Il ventaglio delle ipotesi è ampio e va da venali contrasti economici a più complesse implicazioni artistiche; se poi ci aggiungiamo un pizzico di umane debolezze (invidie, puntiglio, rancori e questioni di principio), ecco che il quadro si completa. E il termine «quadro» è perfetto per raccontare la controversa vicenda della scena-chiave del film che ha come «coprotagonista» proprio una tela: esattamente quella nella quale si riflette il volto dell’assassino per una frazione di secondo, un istante troppo breve perché sia lo spettatore sia il personaggio centrale del film lo notino.

Si tratta della trovata ad effetto più geniale di una pellicola diventata leggenda. Ripercorriamo la scena cult. Mark entra nell’appartamento dove una sensitiva è appena stata uccisa a colpi di mannaia, percorre un corridoio pieno di quadri con volti inquietanti: in uno di essi, confuso tra varie teste mostruose, c’è anche la faccia riflessa in uno specchio dell’assassina ancora in casa. Il frame, nella sua velocità, è impercettibile.

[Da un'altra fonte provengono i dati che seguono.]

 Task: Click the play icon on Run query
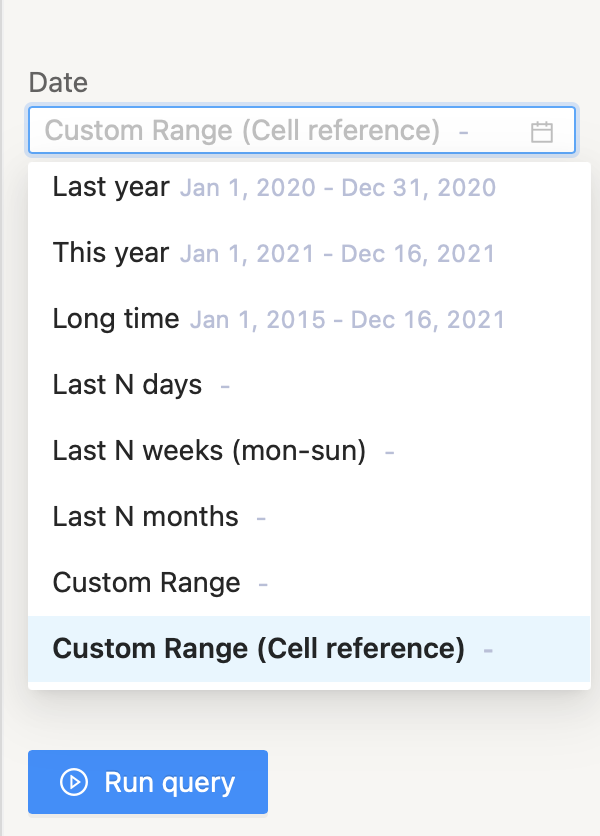(x=74, y=782)
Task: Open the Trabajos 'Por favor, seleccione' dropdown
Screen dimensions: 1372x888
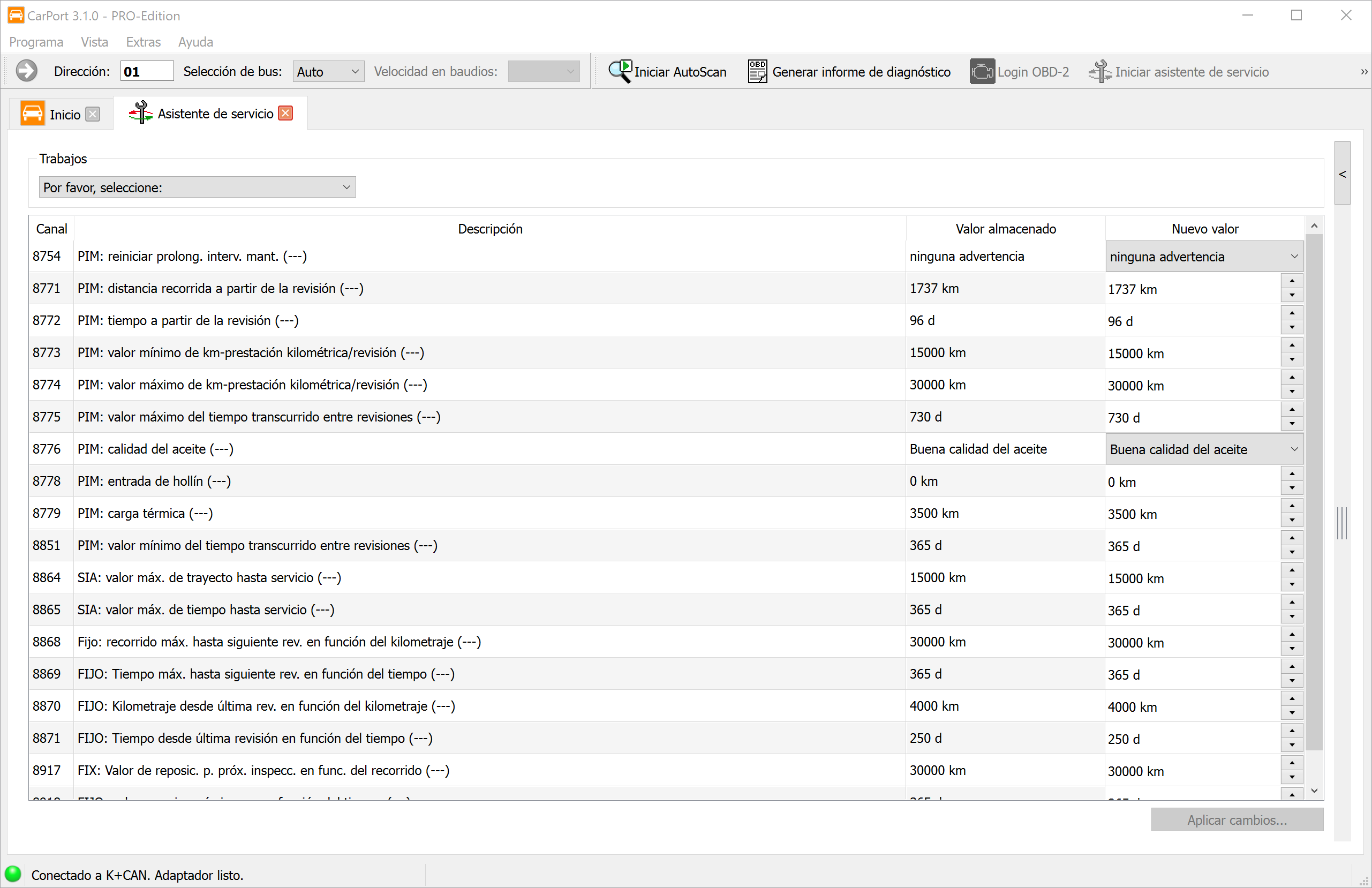Action: 197,187
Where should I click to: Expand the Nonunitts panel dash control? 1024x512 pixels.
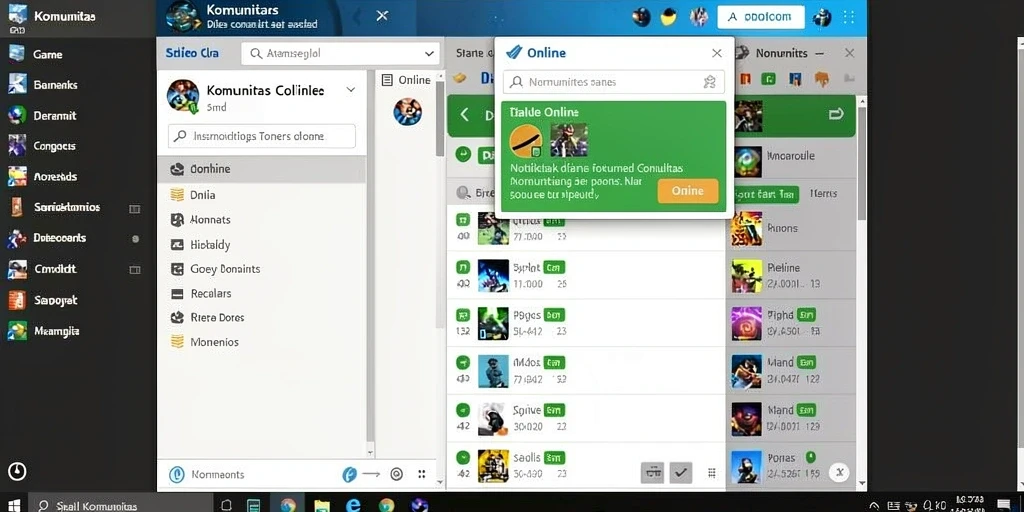pyautogui.click(x=820, y=54)
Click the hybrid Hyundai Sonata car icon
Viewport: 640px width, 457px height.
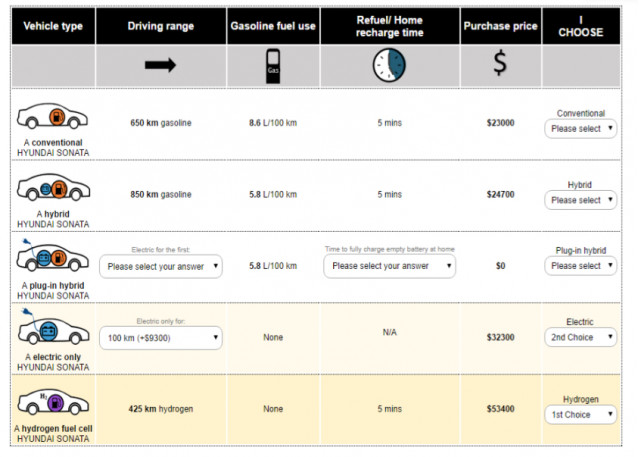pyautogui.click(x=53, y=187)
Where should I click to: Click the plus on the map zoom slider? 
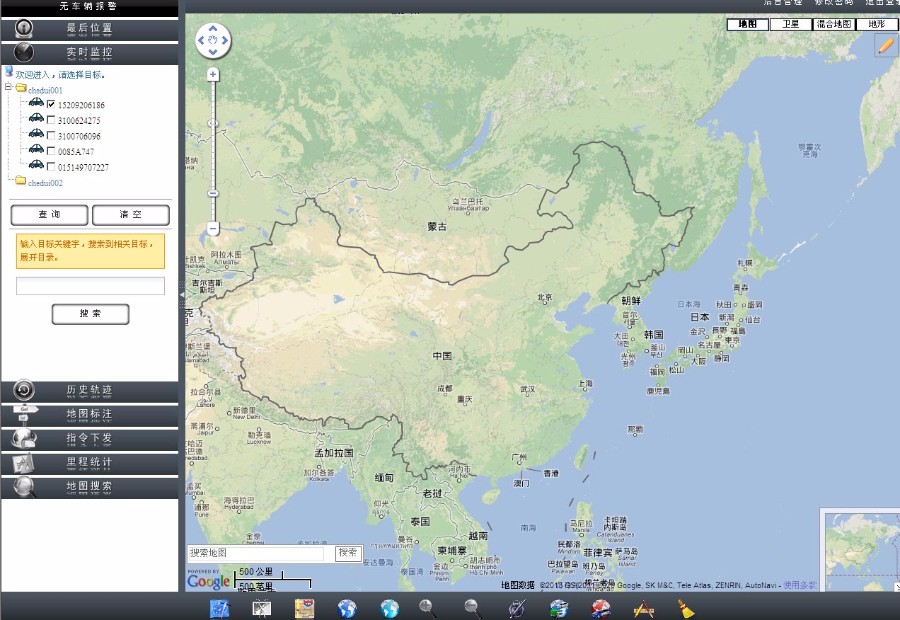[x=212, y=73]
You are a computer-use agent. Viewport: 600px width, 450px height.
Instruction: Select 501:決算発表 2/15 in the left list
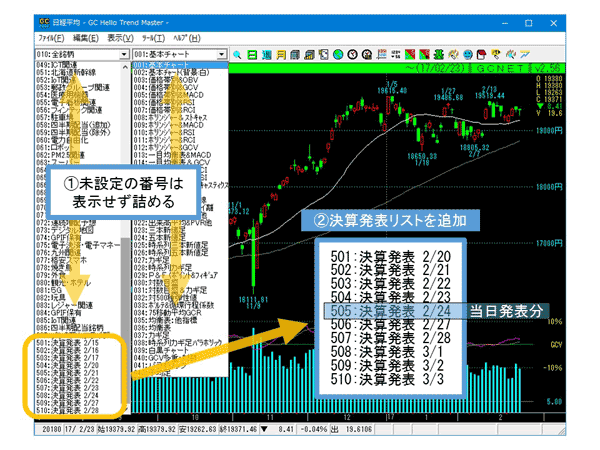coord(68,343)
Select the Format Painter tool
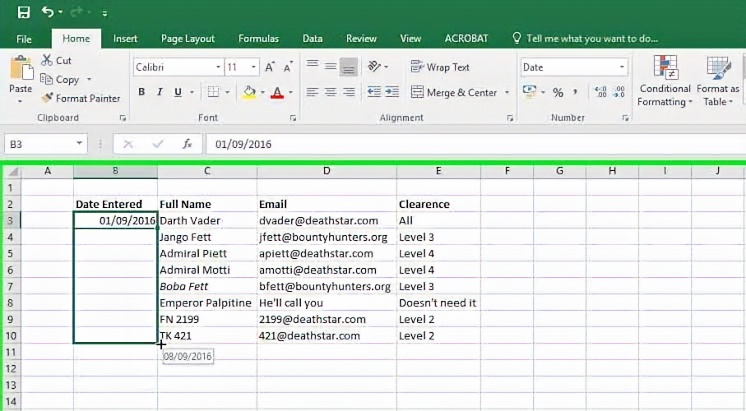 pyautogui.click(x=80, y=98)

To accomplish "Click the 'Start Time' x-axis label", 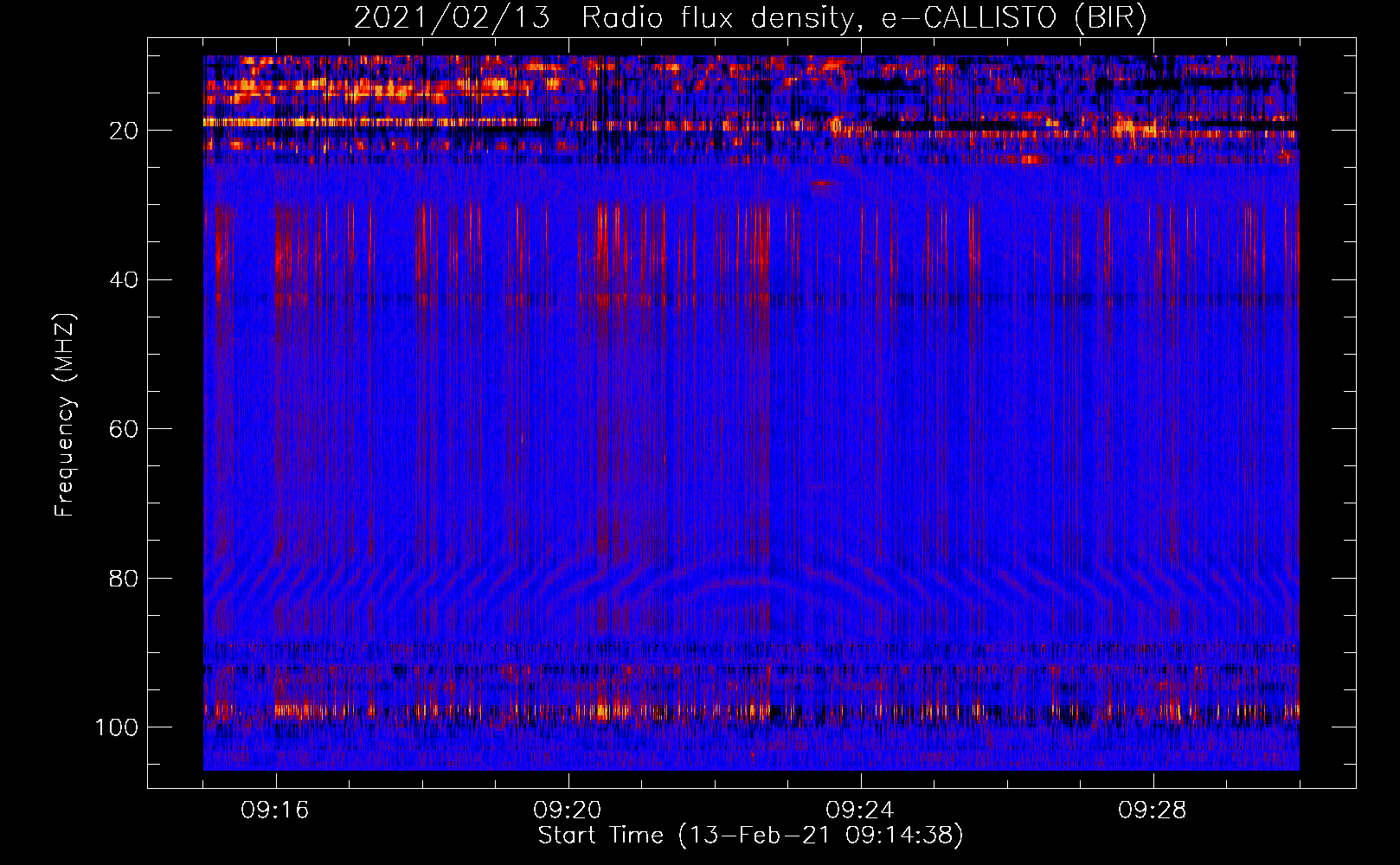I will pos(600,836).
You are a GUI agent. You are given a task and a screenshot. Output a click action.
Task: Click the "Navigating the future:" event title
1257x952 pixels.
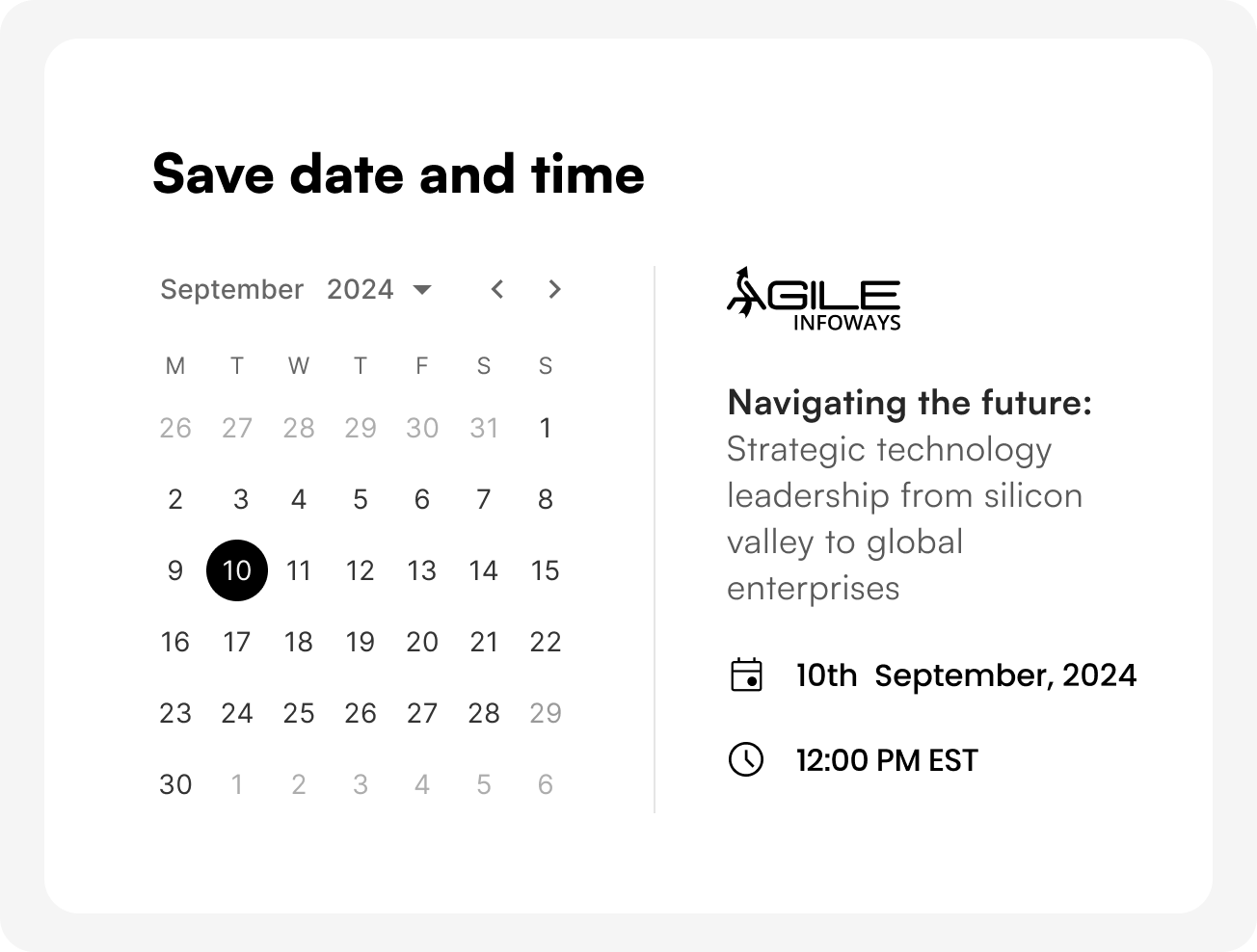coord(909,403)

Mark non può coglierlo, al pari del pubblico che sta guardando la pellicola.

Ma chi è l’autore di quel dipinto n stile horror surrealista? La ricostruzione, ufficiosa, è la seguente: Argento affida le pareti del corridoio della morte al pittore torinese Enrico Colombotto Rosso, specializzato in soggetti spiritualisti ed esoterici: fantasmi dalle espressioni angoscianti perfetto per un film pauroso come Profondo rosso (rosso come il cognome del pittore amico di Dario). Rosso realizza le tele, ma al momento di attaccarle al chiodo per le riprese sul set accade qualcosa. Rosso litiga con Argento e/o con la produzione e i quadri vengono ritirati, tornando nell’atelier del maestro torinese.

Ma quei dipinti, le cui foto erano rimaste comunque in mano ad Argento&C., piacevano molto e nessuno tra gli ideatori del film voleva rinunciarci. E allora ecco l’idea, farli «rifare» da un collega di Colombotto Rosso altrettanto talentuoso. Per l’operazione viene scelto l’artista dal pennello metafisico-spettrale, Francesco Bartoli maestro apprezzato ben al di fuori dei confini del suo paese, Ceccano (Frosinone). Il restyling dei bozzetti originali va a buon fine e la scena, così come se l’era immaginata Argento, viene girata entrando nella storia del cinema horror.

Ma i quadri originali di Colombotto Rosso che fine hanno fatto? Di certo si sa che uno di essi è apparso in un altro film, «Lo stallone» girato tre anni dopo la pellicola diretta da

Dario Argento. E tutte le altre tele dipinte nel ’75 per «Profondo rosso»? Gli eredi di Colombotto Rosso (morto nel 2013) allargano le braccia: «Ne abbiamo perso ogni traccia». Chi sa qualcosa parli ora. O taccia per sempre.